#### DATENSÄTZE ZUR AUFGABE
^^^^^^^^^^^^^^^^
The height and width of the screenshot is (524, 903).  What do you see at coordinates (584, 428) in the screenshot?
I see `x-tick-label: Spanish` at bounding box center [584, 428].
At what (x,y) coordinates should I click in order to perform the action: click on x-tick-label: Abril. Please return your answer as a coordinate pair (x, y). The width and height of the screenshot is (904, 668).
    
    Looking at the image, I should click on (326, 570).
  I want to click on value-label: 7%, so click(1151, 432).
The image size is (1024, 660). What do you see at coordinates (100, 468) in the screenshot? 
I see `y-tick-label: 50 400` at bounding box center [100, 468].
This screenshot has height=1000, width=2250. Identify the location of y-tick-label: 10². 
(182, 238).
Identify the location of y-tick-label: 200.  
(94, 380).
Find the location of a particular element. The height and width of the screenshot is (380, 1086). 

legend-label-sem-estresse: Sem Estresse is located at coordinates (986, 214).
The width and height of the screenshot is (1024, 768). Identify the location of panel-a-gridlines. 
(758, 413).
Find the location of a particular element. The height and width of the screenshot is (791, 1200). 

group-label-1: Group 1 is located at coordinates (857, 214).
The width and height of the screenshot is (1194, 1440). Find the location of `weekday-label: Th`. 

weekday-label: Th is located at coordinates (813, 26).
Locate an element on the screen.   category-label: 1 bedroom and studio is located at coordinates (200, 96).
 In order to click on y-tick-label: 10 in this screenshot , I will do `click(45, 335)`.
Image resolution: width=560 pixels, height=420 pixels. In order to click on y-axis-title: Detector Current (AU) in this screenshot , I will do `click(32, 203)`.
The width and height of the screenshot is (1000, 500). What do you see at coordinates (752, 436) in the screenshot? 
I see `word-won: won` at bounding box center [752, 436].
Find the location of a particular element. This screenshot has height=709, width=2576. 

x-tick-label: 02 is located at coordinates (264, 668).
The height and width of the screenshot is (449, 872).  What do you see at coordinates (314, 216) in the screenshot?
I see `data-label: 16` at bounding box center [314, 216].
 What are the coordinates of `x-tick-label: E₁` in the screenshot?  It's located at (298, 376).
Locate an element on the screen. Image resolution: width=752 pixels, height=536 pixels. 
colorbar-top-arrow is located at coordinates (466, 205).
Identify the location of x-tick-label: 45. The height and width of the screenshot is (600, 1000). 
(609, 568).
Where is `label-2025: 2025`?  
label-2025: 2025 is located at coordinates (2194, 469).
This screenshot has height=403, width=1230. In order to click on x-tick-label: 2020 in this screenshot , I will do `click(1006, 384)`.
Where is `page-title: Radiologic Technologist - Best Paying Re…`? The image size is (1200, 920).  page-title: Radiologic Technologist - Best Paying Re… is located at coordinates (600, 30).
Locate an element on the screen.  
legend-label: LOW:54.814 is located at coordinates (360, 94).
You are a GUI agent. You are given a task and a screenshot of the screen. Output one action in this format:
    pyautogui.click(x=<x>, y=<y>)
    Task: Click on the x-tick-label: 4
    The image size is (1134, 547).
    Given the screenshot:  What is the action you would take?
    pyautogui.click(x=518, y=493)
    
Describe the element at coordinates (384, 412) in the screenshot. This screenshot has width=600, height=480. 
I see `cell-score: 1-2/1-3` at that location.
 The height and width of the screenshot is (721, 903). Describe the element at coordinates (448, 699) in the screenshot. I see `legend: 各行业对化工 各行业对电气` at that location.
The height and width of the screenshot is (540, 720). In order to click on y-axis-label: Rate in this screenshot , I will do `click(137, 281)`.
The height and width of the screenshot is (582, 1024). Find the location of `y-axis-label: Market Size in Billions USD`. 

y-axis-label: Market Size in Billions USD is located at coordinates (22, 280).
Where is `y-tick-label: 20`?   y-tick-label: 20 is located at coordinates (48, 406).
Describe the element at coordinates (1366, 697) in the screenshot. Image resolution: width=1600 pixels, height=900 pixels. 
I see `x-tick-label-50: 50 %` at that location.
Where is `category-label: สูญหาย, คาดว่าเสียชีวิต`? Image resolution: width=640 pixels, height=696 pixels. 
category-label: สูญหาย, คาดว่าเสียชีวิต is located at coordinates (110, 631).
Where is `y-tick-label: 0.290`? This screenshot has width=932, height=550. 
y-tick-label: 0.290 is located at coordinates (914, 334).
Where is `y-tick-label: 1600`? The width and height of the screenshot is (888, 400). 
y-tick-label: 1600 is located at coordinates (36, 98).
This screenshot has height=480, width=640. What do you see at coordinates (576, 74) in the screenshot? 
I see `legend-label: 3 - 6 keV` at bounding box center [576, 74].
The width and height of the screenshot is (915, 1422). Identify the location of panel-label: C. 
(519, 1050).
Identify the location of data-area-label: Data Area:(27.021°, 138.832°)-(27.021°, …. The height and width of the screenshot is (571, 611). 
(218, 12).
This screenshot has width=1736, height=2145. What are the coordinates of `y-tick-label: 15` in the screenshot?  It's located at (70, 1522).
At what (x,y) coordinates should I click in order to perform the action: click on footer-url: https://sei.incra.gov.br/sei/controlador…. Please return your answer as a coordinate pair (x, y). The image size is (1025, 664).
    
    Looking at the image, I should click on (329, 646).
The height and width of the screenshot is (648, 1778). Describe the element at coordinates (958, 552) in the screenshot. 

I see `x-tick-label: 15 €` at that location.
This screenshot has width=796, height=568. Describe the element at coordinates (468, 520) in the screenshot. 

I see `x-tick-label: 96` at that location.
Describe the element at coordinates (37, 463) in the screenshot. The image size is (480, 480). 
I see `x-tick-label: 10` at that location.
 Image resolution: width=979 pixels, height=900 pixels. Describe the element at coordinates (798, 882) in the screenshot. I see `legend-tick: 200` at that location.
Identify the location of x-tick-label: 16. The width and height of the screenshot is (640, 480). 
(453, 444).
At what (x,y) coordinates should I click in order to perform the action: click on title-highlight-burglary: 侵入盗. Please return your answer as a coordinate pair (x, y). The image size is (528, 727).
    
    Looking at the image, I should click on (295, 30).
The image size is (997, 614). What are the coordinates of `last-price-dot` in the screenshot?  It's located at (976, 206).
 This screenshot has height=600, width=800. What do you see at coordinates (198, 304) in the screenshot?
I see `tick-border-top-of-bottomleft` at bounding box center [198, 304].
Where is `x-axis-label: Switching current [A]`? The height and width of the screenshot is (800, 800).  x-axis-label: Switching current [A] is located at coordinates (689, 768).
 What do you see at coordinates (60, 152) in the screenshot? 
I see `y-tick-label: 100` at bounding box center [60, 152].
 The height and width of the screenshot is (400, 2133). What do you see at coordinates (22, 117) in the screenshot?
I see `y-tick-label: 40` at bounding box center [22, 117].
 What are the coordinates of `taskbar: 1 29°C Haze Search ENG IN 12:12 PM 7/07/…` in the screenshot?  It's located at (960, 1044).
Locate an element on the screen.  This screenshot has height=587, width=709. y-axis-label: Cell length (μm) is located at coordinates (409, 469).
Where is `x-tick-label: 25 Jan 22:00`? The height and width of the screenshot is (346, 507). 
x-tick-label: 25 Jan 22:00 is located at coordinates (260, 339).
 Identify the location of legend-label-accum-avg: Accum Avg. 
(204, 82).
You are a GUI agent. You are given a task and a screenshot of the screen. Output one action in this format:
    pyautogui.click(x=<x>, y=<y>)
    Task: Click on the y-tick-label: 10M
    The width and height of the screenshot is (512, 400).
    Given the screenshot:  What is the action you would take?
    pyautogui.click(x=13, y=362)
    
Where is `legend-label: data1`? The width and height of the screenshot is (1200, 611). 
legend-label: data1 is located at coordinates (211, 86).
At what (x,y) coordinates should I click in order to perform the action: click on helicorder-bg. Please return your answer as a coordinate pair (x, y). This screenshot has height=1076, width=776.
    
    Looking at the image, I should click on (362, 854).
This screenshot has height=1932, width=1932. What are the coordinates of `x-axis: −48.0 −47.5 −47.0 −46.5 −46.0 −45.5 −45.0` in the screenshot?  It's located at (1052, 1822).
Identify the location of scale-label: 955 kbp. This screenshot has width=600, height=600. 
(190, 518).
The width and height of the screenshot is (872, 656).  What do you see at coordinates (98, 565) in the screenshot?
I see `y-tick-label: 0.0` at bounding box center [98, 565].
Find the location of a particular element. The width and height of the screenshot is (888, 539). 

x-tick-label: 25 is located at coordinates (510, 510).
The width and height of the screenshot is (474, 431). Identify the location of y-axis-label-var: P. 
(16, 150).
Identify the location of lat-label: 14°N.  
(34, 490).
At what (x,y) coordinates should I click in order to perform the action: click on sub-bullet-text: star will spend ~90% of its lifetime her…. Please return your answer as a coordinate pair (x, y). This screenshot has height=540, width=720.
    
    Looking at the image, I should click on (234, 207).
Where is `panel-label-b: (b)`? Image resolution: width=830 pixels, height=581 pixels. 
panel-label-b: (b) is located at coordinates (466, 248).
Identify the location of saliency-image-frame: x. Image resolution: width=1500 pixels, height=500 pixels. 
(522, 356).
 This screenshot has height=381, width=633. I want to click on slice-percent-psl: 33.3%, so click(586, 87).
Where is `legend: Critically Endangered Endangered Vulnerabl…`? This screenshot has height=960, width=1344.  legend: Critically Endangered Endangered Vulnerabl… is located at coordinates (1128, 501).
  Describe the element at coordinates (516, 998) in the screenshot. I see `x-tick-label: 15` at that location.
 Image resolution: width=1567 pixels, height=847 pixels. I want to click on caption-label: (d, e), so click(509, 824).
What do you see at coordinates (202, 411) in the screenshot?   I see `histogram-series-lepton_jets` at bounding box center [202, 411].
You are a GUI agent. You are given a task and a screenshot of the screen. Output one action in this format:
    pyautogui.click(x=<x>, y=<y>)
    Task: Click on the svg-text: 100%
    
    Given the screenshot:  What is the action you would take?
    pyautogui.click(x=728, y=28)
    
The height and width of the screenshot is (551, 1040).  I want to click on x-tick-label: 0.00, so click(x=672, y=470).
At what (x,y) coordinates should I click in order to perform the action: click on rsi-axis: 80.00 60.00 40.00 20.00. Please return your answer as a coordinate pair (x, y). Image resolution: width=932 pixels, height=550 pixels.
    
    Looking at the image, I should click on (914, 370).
^^^^^^^^^^^^^^^^
#### AUFGABENSTELLUNG
Schreibe die Zeilen neu, beginnend mit der Zeile, die „This screenshot has height=403, width=1230.“ enthält, und endend mit der Zeile, die „coordinates (600, 30).“ enthält, und ersetze darin „x-tick-label“ durch „x-axis-label“. Alles andere in diesen Zeilen bleibt unverändert.

#### DEINE ANTWORT
This screenshot has height=403, width=1230. In order to click on x-axis-label: 2020 in this screenshot , I will do `click(1006, 384)`.
Where is `page-title: Radiologic Technologist - Best Paying Re…`? The image size is (1200, 920).  page-title: Radiologic Technologist - Best Paying Re… is located at coordinates (600, 30).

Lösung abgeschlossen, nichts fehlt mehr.